Argentinos prestam homenagem ao papa na maior favela de Buenos Aires

Comunidade da Vila 21-24, em Buenos Aires, se reúne para lembrar a trajetória de Francisco, o papa que iniciou sua missão pastoral entre os pobres e marginalizados da capital argentina.
Na Vila 21-24, a maior favela de Buenos Aires, não houve silêncio nesta despedida. Ao contrário: foram as palmas, as orações em guarani, o chimarrão partilhado e os olhos marejados que marcaram a homenagem mais sincera ao homem que um dia caminhou ali como simples padre e que o mundo conheceria como Papa Francisco.
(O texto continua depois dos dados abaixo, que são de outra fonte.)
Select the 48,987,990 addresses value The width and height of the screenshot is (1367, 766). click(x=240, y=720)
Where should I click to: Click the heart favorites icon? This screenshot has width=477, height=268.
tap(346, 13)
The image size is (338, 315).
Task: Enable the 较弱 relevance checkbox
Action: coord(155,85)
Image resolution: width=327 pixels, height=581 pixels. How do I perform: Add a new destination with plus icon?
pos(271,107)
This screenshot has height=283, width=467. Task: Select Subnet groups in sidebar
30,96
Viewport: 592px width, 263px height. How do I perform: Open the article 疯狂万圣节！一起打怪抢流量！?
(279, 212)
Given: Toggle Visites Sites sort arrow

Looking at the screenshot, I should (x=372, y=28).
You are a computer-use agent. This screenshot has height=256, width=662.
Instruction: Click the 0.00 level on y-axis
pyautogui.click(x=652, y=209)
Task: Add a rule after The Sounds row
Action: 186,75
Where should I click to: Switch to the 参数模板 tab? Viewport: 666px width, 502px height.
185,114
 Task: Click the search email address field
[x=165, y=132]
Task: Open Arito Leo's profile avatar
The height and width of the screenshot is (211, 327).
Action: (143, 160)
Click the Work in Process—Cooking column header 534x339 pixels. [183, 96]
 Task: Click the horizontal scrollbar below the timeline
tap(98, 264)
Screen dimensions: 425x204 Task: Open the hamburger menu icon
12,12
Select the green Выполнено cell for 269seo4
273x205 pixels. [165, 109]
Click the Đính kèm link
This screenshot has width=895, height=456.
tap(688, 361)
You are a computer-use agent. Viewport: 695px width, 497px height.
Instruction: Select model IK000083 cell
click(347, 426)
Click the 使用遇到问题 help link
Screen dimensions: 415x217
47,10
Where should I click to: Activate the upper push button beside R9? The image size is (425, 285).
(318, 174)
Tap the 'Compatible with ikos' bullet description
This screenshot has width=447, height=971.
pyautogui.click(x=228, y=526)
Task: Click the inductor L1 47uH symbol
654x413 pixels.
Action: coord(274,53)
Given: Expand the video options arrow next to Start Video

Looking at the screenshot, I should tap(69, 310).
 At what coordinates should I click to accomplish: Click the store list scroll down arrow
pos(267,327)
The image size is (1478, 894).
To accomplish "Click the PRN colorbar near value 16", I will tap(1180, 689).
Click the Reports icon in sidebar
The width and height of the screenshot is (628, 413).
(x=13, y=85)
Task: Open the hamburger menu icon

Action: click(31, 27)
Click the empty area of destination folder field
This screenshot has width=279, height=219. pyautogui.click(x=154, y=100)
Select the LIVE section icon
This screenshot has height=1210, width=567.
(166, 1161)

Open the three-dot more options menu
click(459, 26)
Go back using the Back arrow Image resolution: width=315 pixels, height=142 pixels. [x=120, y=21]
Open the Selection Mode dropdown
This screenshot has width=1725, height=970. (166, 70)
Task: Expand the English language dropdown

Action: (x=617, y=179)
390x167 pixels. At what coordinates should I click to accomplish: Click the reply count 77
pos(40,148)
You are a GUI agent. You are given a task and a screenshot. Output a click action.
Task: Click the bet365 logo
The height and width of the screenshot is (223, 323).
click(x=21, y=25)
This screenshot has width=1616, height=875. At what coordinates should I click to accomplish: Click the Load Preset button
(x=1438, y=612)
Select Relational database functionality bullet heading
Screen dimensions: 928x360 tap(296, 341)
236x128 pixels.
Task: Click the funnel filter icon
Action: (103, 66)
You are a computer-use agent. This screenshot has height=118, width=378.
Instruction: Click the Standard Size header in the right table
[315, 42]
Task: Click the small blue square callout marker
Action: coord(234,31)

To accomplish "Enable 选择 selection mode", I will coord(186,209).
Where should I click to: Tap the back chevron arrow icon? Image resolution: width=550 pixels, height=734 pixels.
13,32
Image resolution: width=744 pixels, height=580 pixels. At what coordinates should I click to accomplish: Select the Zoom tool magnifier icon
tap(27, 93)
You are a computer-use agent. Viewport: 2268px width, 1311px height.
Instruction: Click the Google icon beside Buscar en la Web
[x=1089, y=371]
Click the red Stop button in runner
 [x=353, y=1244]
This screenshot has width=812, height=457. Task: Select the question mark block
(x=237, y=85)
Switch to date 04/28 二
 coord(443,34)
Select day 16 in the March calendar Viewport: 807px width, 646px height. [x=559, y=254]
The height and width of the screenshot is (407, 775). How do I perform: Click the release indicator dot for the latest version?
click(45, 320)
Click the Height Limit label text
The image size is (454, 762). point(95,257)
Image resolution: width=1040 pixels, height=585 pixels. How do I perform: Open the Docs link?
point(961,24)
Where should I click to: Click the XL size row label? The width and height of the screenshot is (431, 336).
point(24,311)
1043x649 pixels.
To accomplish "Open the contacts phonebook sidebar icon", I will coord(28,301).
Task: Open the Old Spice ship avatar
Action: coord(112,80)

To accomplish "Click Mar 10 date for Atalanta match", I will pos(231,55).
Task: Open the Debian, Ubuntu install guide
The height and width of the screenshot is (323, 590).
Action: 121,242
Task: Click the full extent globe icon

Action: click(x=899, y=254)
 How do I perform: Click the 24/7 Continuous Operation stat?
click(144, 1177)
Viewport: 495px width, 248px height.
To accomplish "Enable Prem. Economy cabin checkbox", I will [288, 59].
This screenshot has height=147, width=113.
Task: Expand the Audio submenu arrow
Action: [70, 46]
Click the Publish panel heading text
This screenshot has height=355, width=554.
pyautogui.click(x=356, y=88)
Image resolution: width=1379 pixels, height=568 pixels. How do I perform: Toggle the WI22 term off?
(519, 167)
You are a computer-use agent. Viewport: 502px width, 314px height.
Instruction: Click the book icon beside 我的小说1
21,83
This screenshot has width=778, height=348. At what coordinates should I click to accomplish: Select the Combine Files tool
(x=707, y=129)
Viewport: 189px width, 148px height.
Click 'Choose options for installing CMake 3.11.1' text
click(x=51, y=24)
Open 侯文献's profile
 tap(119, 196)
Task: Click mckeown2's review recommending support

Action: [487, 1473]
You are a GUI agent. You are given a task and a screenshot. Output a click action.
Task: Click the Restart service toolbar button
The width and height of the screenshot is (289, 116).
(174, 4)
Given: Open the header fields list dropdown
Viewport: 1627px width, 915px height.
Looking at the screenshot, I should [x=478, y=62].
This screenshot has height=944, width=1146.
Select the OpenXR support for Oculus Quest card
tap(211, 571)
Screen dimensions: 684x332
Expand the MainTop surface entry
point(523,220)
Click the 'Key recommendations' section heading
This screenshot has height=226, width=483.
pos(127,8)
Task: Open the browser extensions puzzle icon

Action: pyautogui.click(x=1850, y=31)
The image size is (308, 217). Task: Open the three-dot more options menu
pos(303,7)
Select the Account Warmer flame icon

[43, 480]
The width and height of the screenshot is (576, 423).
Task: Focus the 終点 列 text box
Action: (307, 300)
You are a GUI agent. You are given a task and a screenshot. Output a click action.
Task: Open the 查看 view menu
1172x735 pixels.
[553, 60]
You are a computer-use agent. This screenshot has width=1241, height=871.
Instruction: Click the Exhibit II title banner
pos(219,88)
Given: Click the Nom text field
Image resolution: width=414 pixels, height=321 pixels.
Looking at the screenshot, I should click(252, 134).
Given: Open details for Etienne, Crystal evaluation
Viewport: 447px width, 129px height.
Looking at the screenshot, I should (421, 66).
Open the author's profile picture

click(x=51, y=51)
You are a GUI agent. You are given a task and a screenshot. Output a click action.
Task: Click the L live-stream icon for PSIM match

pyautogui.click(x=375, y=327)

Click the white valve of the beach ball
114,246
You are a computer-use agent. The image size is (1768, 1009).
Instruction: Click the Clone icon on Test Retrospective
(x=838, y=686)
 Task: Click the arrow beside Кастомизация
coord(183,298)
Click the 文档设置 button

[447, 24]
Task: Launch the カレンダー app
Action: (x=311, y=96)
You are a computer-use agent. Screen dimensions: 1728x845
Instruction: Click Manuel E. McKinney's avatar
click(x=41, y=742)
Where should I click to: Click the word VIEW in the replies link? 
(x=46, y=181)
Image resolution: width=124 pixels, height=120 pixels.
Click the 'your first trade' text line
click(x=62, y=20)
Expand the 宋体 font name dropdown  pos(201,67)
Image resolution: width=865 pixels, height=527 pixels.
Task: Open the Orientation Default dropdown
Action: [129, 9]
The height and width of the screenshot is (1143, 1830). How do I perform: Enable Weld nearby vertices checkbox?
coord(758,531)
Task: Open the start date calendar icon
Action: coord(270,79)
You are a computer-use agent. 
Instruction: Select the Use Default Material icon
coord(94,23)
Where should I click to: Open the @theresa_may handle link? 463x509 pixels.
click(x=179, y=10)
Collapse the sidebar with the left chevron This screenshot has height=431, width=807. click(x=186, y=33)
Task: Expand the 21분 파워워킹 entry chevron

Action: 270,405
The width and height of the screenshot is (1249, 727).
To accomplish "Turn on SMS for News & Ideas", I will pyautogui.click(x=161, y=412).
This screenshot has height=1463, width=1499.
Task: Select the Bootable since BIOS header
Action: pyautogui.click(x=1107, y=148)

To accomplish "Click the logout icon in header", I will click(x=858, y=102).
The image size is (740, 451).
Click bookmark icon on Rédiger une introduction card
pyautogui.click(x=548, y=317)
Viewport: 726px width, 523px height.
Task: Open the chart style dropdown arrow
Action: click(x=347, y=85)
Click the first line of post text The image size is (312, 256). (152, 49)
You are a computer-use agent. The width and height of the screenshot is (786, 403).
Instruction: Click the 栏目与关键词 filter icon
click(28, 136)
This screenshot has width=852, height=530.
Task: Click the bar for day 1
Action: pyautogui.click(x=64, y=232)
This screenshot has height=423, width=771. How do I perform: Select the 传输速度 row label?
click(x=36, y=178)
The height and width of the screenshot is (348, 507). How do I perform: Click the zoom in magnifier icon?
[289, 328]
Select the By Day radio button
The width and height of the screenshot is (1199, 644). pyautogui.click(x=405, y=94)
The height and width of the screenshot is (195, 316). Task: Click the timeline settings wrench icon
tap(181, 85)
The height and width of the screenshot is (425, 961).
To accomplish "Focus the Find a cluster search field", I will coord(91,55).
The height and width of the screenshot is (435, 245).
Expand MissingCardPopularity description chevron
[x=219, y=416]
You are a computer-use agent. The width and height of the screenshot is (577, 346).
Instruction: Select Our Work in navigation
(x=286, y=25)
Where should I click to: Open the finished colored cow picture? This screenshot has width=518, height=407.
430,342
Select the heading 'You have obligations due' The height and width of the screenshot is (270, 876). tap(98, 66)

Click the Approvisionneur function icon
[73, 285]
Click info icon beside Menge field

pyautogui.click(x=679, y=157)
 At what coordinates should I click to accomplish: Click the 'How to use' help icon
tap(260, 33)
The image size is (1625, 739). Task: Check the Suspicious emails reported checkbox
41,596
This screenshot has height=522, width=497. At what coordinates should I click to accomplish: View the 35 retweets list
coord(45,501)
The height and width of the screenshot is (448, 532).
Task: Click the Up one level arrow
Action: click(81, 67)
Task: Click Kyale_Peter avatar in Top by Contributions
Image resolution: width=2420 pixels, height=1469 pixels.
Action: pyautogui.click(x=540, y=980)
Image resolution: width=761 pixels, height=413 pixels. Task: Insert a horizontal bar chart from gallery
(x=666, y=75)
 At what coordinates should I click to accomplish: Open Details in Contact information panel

Sebastián Morales, hoje com 37 anos, entrega santinhos como quem compartilha milagres. Foi aqui, entre as vielas marcadas pela exclusão, que ele conheceu Mario Jorge Bergoglio, um sacerdote de fala mansa e passos lentos, mas firmes. “Ele me enxergou quando ninguém mais via. Eu era só mais um drogado na rua. E ele se sentou comigo, me ouviu, me benzeu, me devolveu a fé”, lembra Sebastián, agora morador do Lar de Cristo, abrigo fundado por Bergoglio para aqueles a quem o sistema insistia em descartar.
A paróquia Nossa Senhora de Caacupé, símbolo da fé dos imigrantes paraguaios que compõem boa parte da comunidade da Vila 21, se tornou o epicentro de uma comoção popular que tem menos de luto e mais de missão: “Representar o legado do papa dos pobres”, como define o padre Lorenzo “Toto” de Vedia, amigo pessoal de Francisco e expoente do movimento Curas Villeros, os padres que vivem e atuam nas favelas argentinas.
Francisco: a revolução que começou pelo olhar
Foi em 1997, ao ser nomeado arcebispo de Buenos Aires, que Bergoglio se aproximou dos Curas Villeros e deu novo fôlego à pastoral nas periferias. Recusava pompas. Andava de ônibus, batia às portas das casas, bebia chimarrão em copo de plástico com os moradores. “Ele perguntava o que a gente precisava e dava um jeito. Esse amigo de todos virou papa”, diz o padre Toto, com os olhos marejados.
Ao assumir o papado em 2013, Bergoglio levou para Roma uma teologia nascida do chão da favela. “Uma Igreja pobre para os pobres” não era apenas retórica — era vivência. Seu papado abriu portas a excluídos, falou aos abandonados, enfrentou o conservadorismo clerical e estendeu a mão a populações LGBTQIA+, migrantes e mulheres.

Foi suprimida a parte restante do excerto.